Baloxavir Marboxil Shows Pediatric, Preventive Flu Benefits

Single-dose baloxavir marboxil (XOFLUZA) has presented positive findings for influenza (flu) treatment in a pair of phase 3 trials released just months before the US Food and Drug Administration (FDA) is set to rule on the oral therapy.

In findings from the MINISTONE-2 and BLOCKSTONE phase 3 studies, presented this weekend at the Options for the Control of Influenza (OPTIONS X) meeting in Singapore, Genentech shared data showing the only single-dose oral flu therapy on the market is beneficial for pediatric flu versus oseltamivir, and preventive for household members living with someone diagnosed with the flu.

In the MINISTONE-2 trial, investigators assessed baloxavir marboxil versus oseltamivir (Tamiflu) in children aged 1-12 years old with the flu. The team sought a primary endpoint of adverse events (AEs) or severe AEs for up to 29 days.

Their findings showed baloxavir marboxil is well-tolerated and efficacious in children, with just 46.1% of treated patients reporting at least 1 treatment-emergent AE versus 53.4% of patients administered oseltamivir.

Investigators also reported a reduced length at least 2 days of flu virus being continually released from the body in patients administered baloxavir marboxil versus oseltamivir (median viral shedding time 24.2 hours vs 75.8 hours). The oral therapy also showed comparable efficacy to the competitor drug, and reported a safety profile consistent with previous findings.

Of the 4 positive phase 3 studies for baloxavir marboxil, this was the first global assessment in children, and included a patient population of otherwise healthy children.

In the BLOCKSTONE trial, investigators conducted a randomized, post-exposure prophylaxis assessment that observed single-dose baloxavir marboxil versus placebo in adults and children living with someone infected with the flu, as confirmed by a rapid diagnostic test.
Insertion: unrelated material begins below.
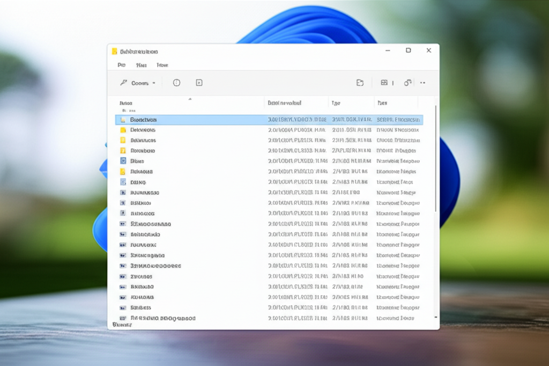Click the yellow folder icon in the title bar
This screenshot has height=366, width=549.
pos(114,52)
Conducted during the 2018-19 flu season in Japan, BLOCKSTONE assessed for a primary endpoint of proportion of participants who tested positive for the flu virus and had a fever—plus 1 or more respiratory symptoms—between 1-10 days of treatment.

Baloxavir marboxil significantly reduced patient risk of flu development by 86% versus placebo—just 1.9% of treated patients developed the flu, versus 13.6% of placebo-treated patients.
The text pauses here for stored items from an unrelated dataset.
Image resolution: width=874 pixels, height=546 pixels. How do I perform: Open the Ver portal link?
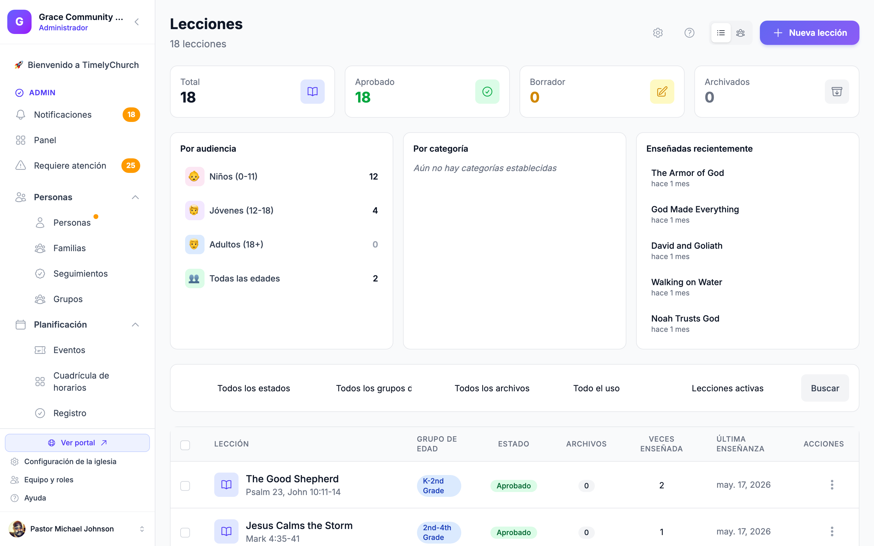pos(77,443)
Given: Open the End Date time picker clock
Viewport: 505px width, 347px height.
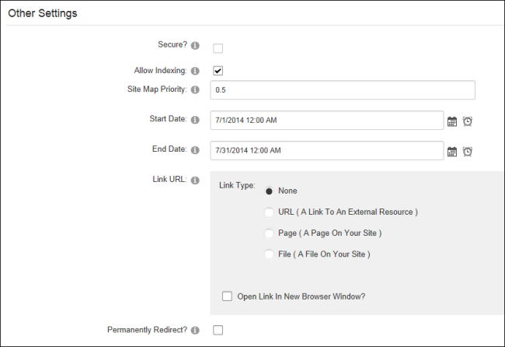Looking at the screenshot, I should (x=467, y=152).
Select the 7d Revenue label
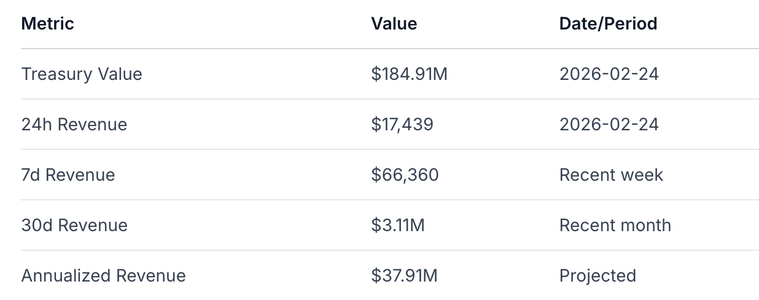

Patient benefit from prophylaxis therapy remained statistically significant regardless of influenza A strain subtype, and remained significant in both people at high risk of flu-associated complications and children younger than 12 years old. Baloxavir marboxil had a comparable safety profile to placebo, with overall AE incidence being reported in 22.2% of treated patients and 20.5% of placebo patients.

Sandra Horning, MD, chief medical officer and head of Global Product Development for Genentech, said the BLOCKSTONE findings give encouragement to the company, as they have now shown effective preventive capability with the oral therapy.
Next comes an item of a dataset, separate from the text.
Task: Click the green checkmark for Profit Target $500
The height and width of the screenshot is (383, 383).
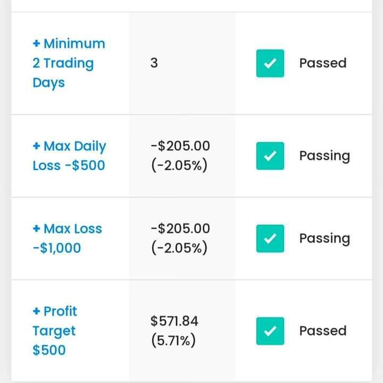Action: 270,331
“As the influenza virus can rapidly infect those around us, limiting the spread of infection within households potentially avoids a significant impact on the wider community — a critical step in the global fight against the flu,” Horning said in a statement.

Both MINISTONE-2 and BLOCKSTONE findings complement the consideration of baloxavir marboxil as a drug for high-risk flu complications. Genentech’s supplemental New Drug Application (sNDA) to the FDA for this indication was accepted earlier this year, and will be ruled on by November 4.

XOFLUZA was previously approved by the FDA as an acute, uncomplicated flu therapy in patients aged 12 years or older in October 2018. Along with the pursuit for an indication which expands its availability to high-risk patients, Genentech is interested in expanding the drug’s clinical availability to younger populations.

“We are committed to developing new, more convenient treatment options for children with the flu and look forward to sharing these data with global health authorities,” Horning said.